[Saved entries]
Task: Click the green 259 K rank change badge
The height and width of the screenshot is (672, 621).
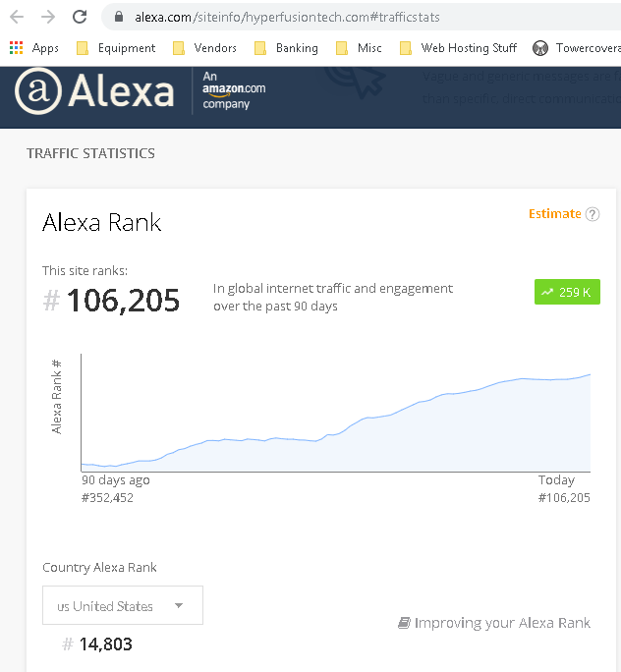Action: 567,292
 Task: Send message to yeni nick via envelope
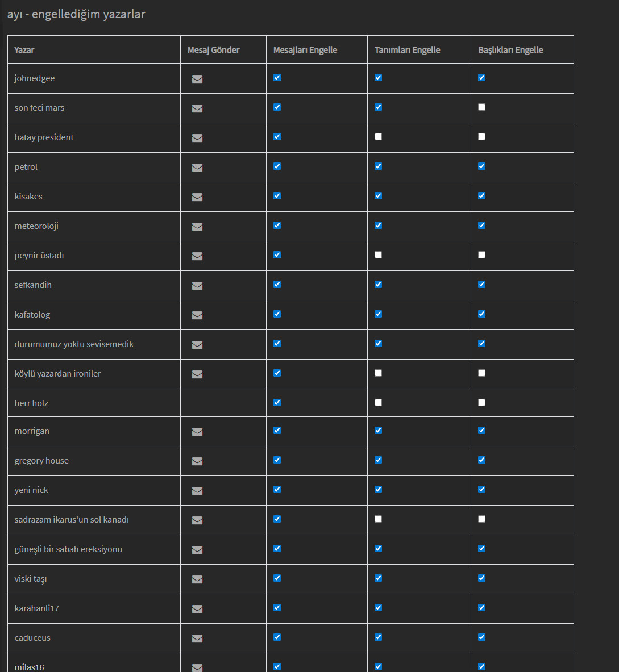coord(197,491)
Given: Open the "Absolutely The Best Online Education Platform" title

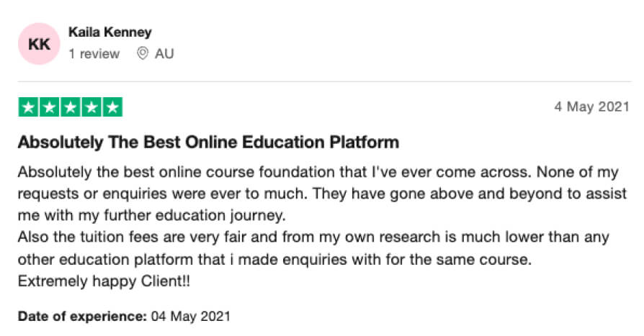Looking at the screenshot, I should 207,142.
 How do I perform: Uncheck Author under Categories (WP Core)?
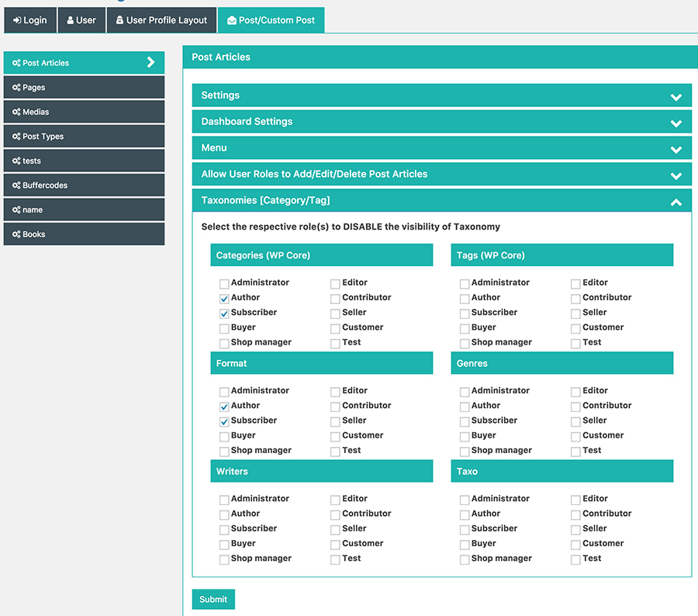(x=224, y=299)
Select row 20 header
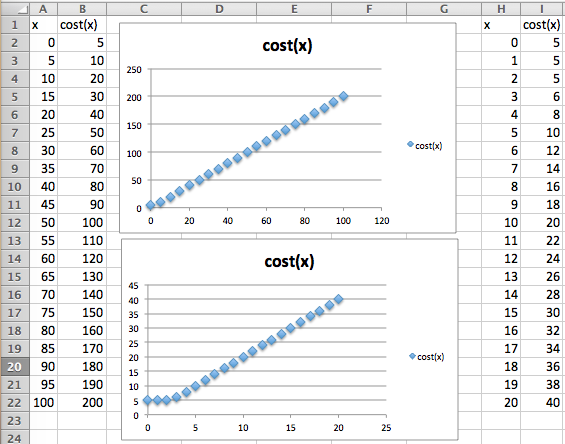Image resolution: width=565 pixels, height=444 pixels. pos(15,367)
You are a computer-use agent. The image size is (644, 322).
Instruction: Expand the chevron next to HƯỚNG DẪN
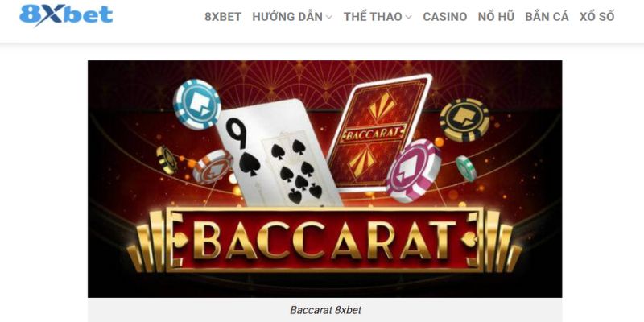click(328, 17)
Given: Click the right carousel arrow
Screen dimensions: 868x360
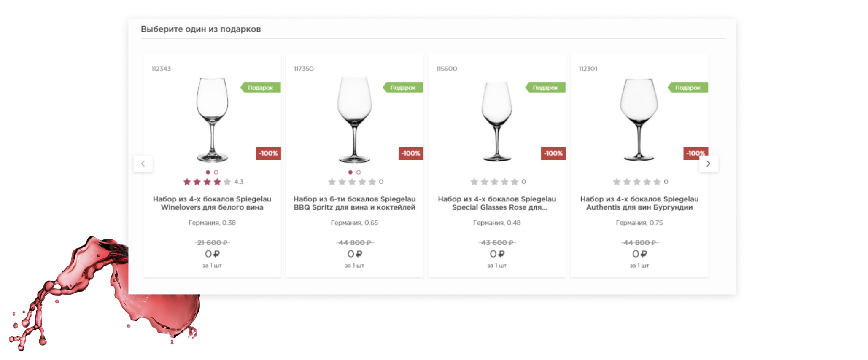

==

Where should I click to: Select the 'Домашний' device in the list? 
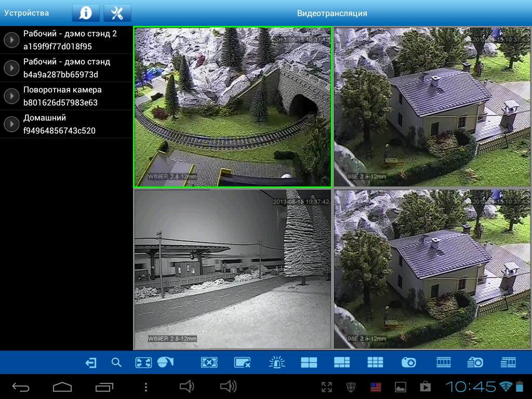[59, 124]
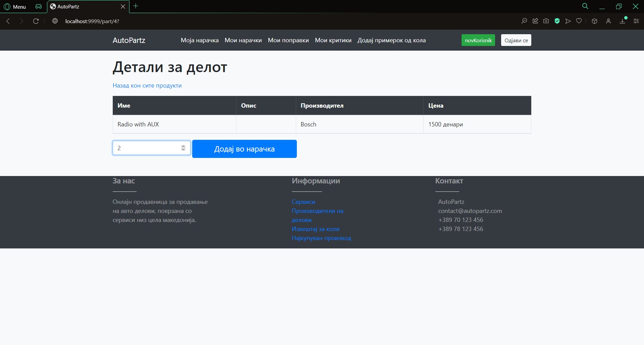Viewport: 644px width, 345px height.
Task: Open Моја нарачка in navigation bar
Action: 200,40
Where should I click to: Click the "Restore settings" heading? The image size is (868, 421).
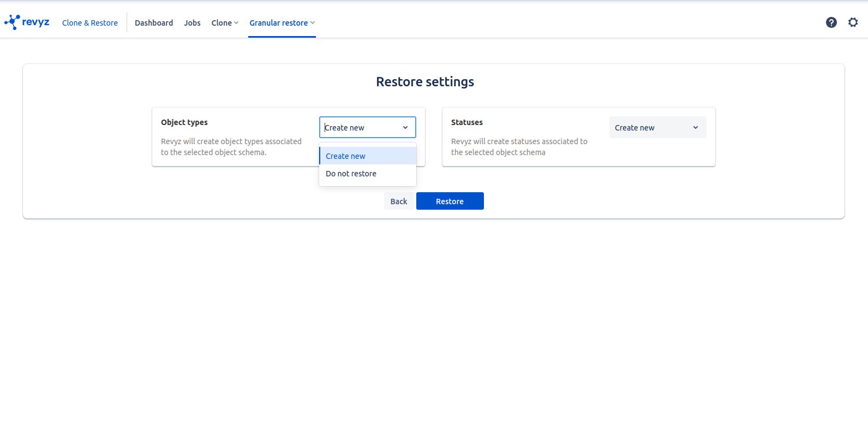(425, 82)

Exercise description =
In the records above, find the line containing "Task: Click the green 259 K rank change badge" and the line containing "Screen dimensions: 868x360", then give both of them again word for word along with every line between. Omit any pictures.

Solution to this problem =
Task: Click the green 259 K rank change badge
The height and width of the screenshot is (672, 621).
Action: 567,292
 Task: Send message to yeni nick via envelope
coord(197,491)
Given: Open the "Absolutely The Best Online Education Platform" title

Looking at the screenshot, I should 207,142.
 How do I perform: Uncheck Author under Categories (WP Core)?
(x=224, y=299)
Select row 20 header
Image resolution: width=565 pixels, height=444 pixels. pos(15,367)
You are a computer-use agent. The image size is (644, 322).
Instruction: Expand the chevron next to HƯỚNG DẪN
click(328, 17)
Given: Click the right carousel arrow
Screen dimensions: 868x360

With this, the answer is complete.